RAM checksum error
ManAtWork
Posts: 2,176
in Propeller 1
In the latest batch of my stepper controller boards there were two where I had problems programming them. The propeller tool tells me "RAM checksum error" when I hit F10 or F11. What could be the possible cause of this?
There are two propellers on the board which share one EEPROM and the P28..31 signals. But I verified that the second is held in reset while the first is being programmed. Both props also share the same clock but I think that doesn't matter because they run in RCFAST mode while being programmed. Supply is stable at 3.29V. It's a two layer SMT board with the bottom layer as almost solid ground plane. I have four 0.1µF caps near the supply pins at each prop. I don't see any obvious soldering error. If the EEPROM was broken, I think, it should say "EEPROM error" instead of "RAM". I use the original prog-plug from Parallax.

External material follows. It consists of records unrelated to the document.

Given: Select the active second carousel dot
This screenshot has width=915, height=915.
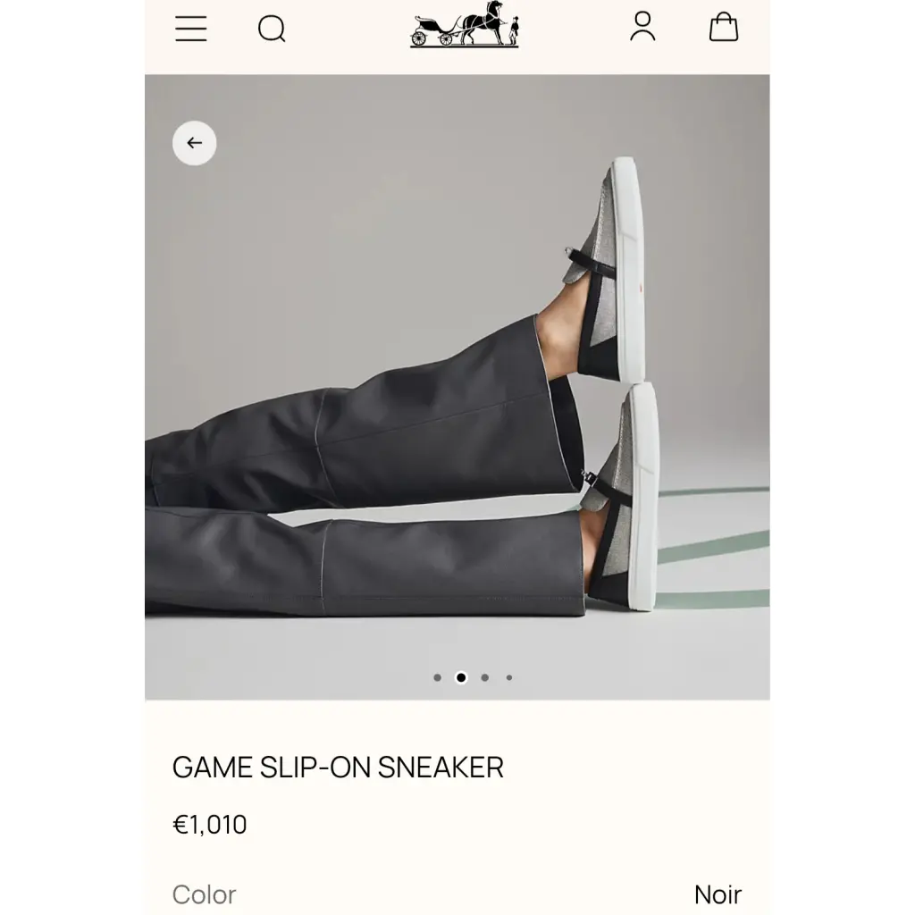Looking at the screenshot, I should pyautogui.click(x=461, y=677).
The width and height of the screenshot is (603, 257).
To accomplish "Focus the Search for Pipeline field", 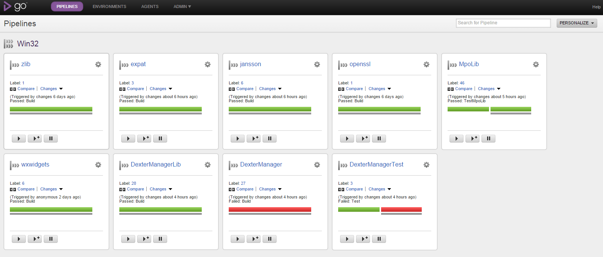I will point(503,23).
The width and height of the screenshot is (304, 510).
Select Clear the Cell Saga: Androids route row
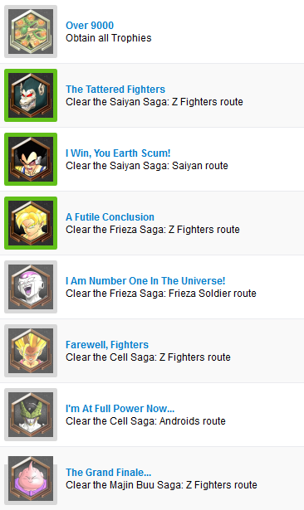tap(152, 415)
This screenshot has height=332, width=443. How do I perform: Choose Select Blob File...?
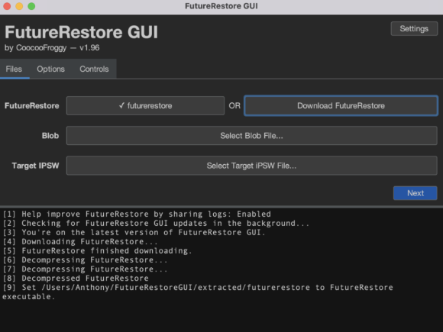(x=252, y=136)
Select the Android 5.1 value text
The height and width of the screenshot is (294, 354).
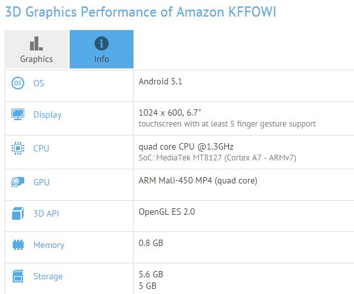click(x=160, y=82)
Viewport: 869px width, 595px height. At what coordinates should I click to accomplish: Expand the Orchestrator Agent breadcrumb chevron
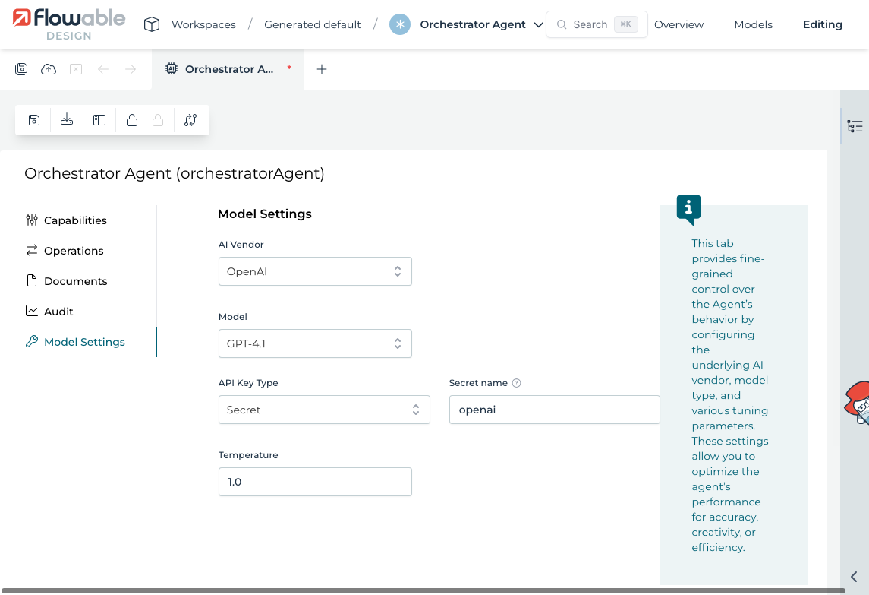coord(539,24)
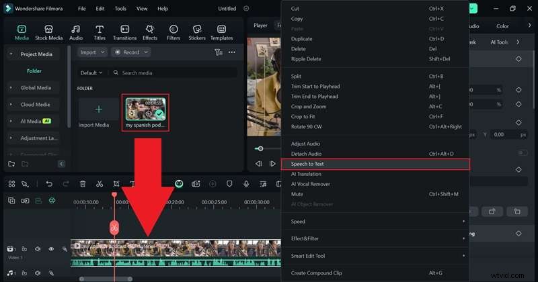The image size is (538, 282).
Task: Hide Video 1 track with eye icon
Action: coord(51,249)
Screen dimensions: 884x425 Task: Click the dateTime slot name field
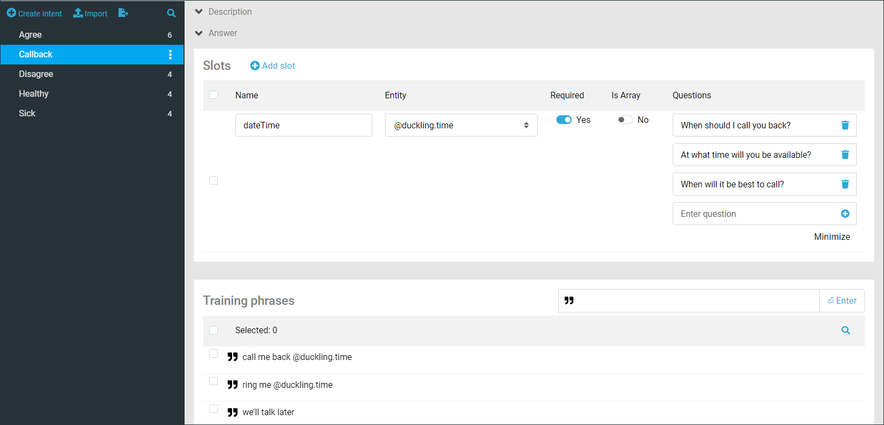coord(304,125)
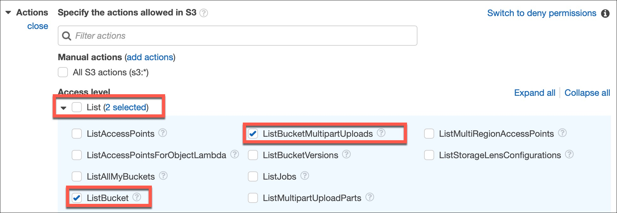This screenshot has width=617, height=213.
Task: Click Expand all access levels
Action: [535, 93]
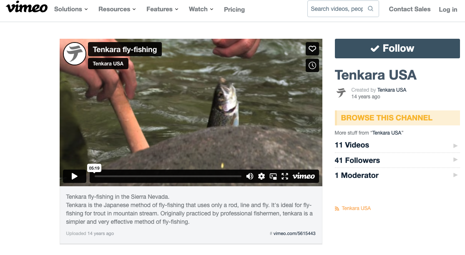Open the player settings gear
The image size is (465, 255).
[261, 176]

There are two propellers on the board which share one EEPROM and the P28..31 signals. But I verified that the second is held in reset while the first is being programmed. Both props also share the same clock but I think that doesn't matter because they run in RCFAST mode while being programmed. Supply is stable at 3.29V. It's a two layer SMT board with the bottom layer as almost solid ground plane. I have four 0.1µF caps near the supply pins at each prop. I don't see any obvious soldering error. If the EEPROM was broken, I think, it should say "EEPROM error" instead of "RAM". I use the original prog-plug from Parallax.
Comments
If this works on all you other boards and only these two are faulty I would suspect that there is somehow some serial data corruption happening at load time.
As I expect that Parallax tests the chips before shipping them they have to be damaged during assebly, soldering or testing. But how could that happen? If I zapped a pin or so by electrostatic discharge or whatever it should not affect the RAM (alone).
Or does "RAM checksum error" mean that the chip doesn't respond to serial programming at all?
Do you have a pull-up on the shared P31 (Propeller RX) line? If not, the Propeller that is in reset might be putting a load on that pin that is creating a problem for the other. Yes, it's a SWAG -- but should be easy to check by adding a 10K pull-up to that line.
Just read the first post again. Two props share 1 eeprom. How are you sharing the the clock?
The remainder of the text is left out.